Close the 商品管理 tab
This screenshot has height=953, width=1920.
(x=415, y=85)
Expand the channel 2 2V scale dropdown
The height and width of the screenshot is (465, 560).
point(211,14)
━━━━━━━━━━━━━━━━
#### Exercise instructions:
The reply is to be an exact repeat of the records above.

#### Output of the task:
Close the 商品管理 tab
This screenshot has height=953, width=1920.
(x=415, y=85)
Expand the channel 2 2V scale dropdown
The height and width of the screenshot is (465, 560).
point(211,14)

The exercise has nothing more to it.